Federalist wordt gezicht Europa
De benoeming van de Belgische premier Herman van Rompuy komt voor mij niet als een verrassing. Het stond al min of meer vast dat er gekozen zou worden voor Europese president uit een klein land. Niemand zit te wachten op een politiek leider die de zich sterk profileert ten koste van de regeringsleiders. Van Rompuy heeft nauwelijks Europese ervaring en durft bondskanselier Merkel nog niet met ‘Angela’ aan te spreken. Dat zegt wel iets.

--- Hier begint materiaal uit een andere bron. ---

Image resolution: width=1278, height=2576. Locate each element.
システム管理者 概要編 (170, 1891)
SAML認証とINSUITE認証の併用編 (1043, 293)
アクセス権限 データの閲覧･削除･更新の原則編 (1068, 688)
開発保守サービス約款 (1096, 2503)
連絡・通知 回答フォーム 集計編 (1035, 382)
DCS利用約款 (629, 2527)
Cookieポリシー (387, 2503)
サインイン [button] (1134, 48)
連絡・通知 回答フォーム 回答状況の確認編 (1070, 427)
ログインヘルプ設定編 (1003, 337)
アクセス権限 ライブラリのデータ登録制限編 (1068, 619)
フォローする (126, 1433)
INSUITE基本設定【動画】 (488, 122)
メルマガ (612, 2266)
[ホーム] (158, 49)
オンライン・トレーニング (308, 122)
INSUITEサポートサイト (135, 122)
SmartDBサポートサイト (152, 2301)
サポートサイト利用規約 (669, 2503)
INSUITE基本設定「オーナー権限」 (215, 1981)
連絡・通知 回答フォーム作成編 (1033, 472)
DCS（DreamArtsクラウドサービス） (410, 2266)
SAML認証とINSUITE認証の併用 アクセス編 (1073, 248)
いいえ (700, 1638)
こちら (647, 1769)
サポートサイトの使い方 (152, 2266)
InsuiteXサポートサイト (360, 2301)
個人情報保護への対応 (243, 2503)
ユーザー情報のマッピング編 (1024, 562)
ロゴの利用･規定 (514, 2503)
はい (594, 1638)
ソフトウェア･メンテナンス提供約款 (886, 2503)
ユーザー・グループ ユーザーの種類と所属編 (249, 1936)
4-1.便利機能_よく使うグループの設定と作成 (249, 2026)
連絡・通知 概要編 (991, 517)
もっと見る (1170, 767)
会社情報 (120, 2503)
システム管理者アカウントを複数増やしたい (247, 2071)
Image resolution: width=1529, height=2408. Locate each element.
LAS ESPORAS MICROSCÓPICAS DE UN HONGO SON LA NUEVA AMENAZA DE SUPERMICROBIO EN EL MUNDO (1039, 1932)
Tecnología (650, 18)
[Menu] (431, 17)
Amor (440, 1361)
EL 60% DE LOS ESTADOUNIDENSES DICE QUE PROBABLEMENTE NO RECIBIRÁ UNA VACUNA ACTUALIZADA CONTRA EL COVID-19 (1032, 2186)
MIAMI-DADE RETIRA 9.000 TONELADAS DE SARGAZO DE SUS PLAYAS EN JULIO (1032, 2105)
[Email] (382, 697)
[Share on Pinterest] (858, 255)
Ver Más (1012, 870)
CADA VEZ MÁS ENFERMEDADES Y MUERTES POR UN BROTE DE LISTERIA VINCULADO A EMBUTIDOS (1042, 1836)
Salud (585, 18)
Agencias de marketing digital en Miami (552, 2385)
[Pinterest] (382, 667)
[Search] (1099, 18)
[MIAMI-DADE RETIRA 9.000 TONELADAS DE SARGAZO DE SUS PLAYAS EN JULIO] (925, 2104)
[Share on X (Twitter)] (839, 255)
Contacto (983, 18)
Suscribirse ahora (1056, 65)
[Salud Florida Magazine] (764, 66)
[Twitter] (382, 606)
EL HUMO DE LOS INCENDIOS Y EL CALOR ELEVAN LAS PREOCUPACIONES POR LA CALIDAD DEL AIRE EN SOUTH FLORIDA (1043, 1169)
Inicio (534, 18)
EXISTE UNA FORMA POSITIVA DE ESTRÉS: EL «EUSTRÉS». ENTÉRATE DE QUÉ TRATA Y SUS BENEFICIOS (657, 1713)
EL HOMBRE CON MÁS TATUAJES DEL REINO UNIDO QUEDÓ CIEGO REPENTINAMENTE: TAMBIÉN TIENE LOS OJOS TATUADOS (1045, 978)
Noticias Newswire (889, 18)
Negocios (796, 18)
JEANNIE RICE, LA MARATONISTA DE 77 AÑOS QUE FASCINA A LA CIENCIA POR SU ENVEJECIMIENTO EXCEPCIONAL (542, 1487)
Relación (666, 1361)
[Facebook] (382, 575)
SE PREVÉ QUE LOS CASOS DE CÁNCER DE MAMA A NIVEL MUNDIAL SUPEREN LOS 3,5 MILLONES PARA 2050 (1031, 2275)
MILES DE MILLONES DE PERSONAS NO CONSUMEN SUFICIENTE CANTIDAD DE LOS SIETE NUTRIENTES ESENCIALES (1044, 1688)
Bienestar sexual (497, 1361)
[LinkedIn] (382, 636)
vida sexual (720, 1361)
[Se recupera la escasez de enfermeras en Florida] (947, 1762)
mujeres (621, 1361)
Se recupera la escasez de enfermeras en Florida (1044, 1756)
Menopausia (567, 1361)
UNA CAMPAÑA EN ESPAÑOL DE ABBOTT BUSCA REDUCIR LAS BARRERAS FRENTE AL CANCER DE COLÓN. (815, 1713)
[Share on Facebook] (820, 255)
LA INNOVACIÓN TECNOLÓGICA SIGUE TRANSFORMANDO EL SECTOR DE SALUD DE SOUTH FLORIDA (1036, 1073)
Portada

De komst van een Europese president heb ik nooit gewenst. Het roulerend voorzitterschap past beter bij het samenwerkingsverband dat er op dit moment in de Europese Unie is. Lidstaten moeten het onderling eens worden over belangrijke besluiten en daarom is er een grote rol weggelegd voor de bijeenkomst van regeringsleiders, de Europese Raad. Die regeringsleiders moeten elke keer als zij naar Brussel afreizen verantwoording afleggen aan de nationale parlementen. Een Europese president hoeft dat niet. De controle op de politieke leiding van de Europese Unie wordt hierdoor verminderd. Zeker indien er een voorzitter zou zijn gekozen die de macht naar zich zou toetrekken. Dat lijkt nu niet het geval en dat is geruststellend. Toch is waakzaamheid geboden.
Van Rompuy is een wat kleurloze christendemocraat die in België eigenlijk al was afgeschreven. Hij was minister en later Kamervoorzitter en werd minder dan een jaar geleden alleen maar premier omdat Yves Leterme ontslag moest nemen wegens beïnvloeding van een rechter bij de oprichting van de Nederlands-Belgische bank Fortis. Kort voor die benoeming zei hij nog te zweren geen premier te zullen worden. Hij hield zijn woord niet en werd toch premier. Van Rompuy is kennelijk gevoelig voor druk van buitenaf als het om zulke belangrijke beslissingen gaat. Hij zal vermoedelijk dus ook geen ‘nee’ kunnen zeggen als Angela belt om een politiek klusje op te knappen. Dat is zorgelijk.
Eveneens zorgelijk zijn de federale ideeën die deze grijze muis koestert. Omdat hij zich nog niet op het Europese toneel had vertoond, zijn die minder bekend. Een kleine zoektocht bij onze Zuiderburen legt die federale voorkeur echter direct bloot. Zo schreef hij mee aan het Europese verkiezingsprogram voor zijn partij in 2004 en één van de eerste hoofdstukken daarvan heeft als titel: “De Europese Grondwet, hoe eerder hoe liever”. Daarin wordt gepleit voor een Europees volkslied en het vervangen van de nationale symbolen door Europese. Toen de Europese Grondwet strandde, stelde hij voor de Grondwet in stukken op te delen en alsnog door te voeren. Alles was goed “zolang we maar doorgaan in dezelfde richting: de richting van meer Europa”. Kortgeleden pleitte hij nog voor de invoering van Europese belastingen. Een sterker bewijs voor een federale voorkeur is er niet.
We zullen dus op moeten passen met Van Rompuy. Het is niet uit te sluiten dat hij aan het einde van zijn politieke loopbaan toch nog de wens gaat koesteren om Europese geschiedenis te schrijven. Vanuit Nederland en vanuit het Europees Parlement zullen we, indien nodig, alle middelen inzetten om te voorkomen dat hij zich opstelt als superstaatpresident.